:: TEXT SHOWN ::
■ ■ ■ ■ ■
Boulevard in the western Romanian city of Timișoara

Calea Bogdăneștilor is a boulevard in the western Romanian city of Timișoara. It is purportedly named after a wealthy family of Catholic priests from Banat, in whose garden the Blașcovici district would later have been formed.
== History ==
During the Austro-Hungarian period, the boulevard was known as Rezső sor, most likely named after Crown Prince Rudolf (Rezső in Hungarian) of the Austro-Hungarian Empire. It was part of an expanding network of radial boulevards extending outward from Timișoara's historic fortress center, designed to connect the city core with the developing outskirts. At the time, the surrounding area was predominantly semi-rural, with agricultural land, gardens, and small-scale industry gradually taking root in the late 19th and early 20th centuries. The boulevard itself had limited infrastructure—mainly unpaved surfaces, horse-drawn tram lines, and sparse street lighting—while nearby, clusters of workers' housing and brickworks began to emerge.

After the Treaty of Trianon in 1920 and the integration of the Banat region into Romania, Rezső sor was renamed Calea Bogdăneștilor. During the interwar years, the boulevard experienced accelerated urbanization, driven by Timișoara's expanding industrial base. In the communist era, Calea Bogdăneștilor evolved into a key residential and industrial corridor. It became home to factories, warehouses, and modest apartment buildings. A tram line—Line 5—was introduced, reinforcing the boulevard's role as a major public transit route. Although infrastructure saw gradual improvements during this period, by the 1980s it had fallen into visible decline due to insufficient maintenance.

Following the 1989 Revolution, the boulevard entered a period of infrastructure decline, marked by deteriorating tram rails, worn asphalt, crumbling sidewalks, and exposed overhead utility lines. As Timișoara expanded westward, urban sprawl led to heavier traffic and growing congestion along Calea Bogdăneștilor. Though it remained in use, the boulevard became increasingly outdated, with little greenery, inadequate lighting, and a fragmented, outdated urban layout.

The boulevard was completely modernized between March 2021 and June 2024 through a project partially financed by European funds of 30 million euros. The project included, among other things, the rehabilitation of the tram line, the widening of the road to two lanes in each direction, as well as the arrangement of sidewalks, bike paths and green areas.
■ ■ ■ ■ ■
:: GOALS ::
**A.** Answer these about the text on Calea Bogdăneștilor:
(i) What name did the boulevard carry during the Austro-Hungarian period?
(ii) Which tram line was introduced along it in the communist era?
(iii) How much in European funds went into the project that modernized it?
**B.** Repeat the text on Calea Bogdăneștilor word for word, from "The boulevard was completely" up to and including "and green areas.".
■ ■ ■ ■ ■
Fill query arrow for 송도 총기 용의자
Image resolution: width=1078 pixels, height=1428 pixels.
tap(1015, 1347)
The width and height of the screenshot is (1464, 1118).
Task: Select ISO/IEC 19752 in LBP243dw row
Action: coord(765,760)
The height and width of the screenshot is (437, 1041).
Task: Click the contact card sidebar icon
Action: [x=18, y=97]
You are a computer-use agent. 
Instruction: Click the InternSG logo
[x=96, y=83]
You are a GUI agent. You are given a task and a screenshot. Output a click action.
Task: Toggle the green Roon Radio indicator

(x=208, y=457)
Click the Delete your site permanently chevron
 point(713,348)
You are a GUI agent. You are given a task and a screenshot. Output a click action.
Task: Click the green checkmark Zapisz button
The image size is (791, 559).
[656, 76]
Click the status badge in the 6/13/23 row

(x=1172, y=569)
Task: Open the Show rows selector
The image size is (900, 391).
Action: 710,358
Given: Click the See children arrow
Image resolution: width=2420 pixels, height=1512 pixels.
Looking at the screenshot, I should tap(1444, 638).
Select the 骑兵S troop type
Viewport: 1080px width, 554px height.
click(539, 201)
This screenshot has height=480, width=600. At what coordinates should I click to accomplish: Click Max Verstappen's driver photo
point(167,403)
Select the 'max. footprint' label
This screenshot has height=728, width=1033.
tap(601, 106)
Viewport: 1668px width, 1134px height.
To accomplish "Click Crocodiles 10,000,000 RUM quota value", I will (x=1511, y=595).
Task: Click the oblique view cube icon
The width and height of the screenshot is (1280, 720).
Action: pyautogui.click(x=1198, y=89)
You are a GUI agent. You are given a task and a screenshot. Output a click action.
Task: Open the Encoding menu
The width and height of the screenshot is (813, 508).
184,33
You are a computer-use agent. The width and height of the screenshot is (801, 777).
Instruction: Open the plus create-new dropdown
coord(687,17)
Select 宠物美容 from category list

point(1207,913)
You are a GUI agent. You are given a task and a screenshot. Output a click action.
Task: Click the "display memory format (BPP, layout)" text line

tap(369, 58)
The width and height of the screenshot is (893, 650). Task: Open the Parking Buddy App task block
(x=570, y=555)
■ ■ ■ ■ ■
:: EXERCISE SOLUTIONS ::
**A.**
(i) Rezső sor
(ii) Line 5
(iii) 30 million euros

**B.**
The boulevard was completely modernized between March 2021 and June 2024 through a project partially financed by European funds of 30 million euros. The project included, among other things, the rehabilitation of the tram line, the widening of the road to two lanes in each direction, as well as the arrangement of sidewalks, bike paths and green areas.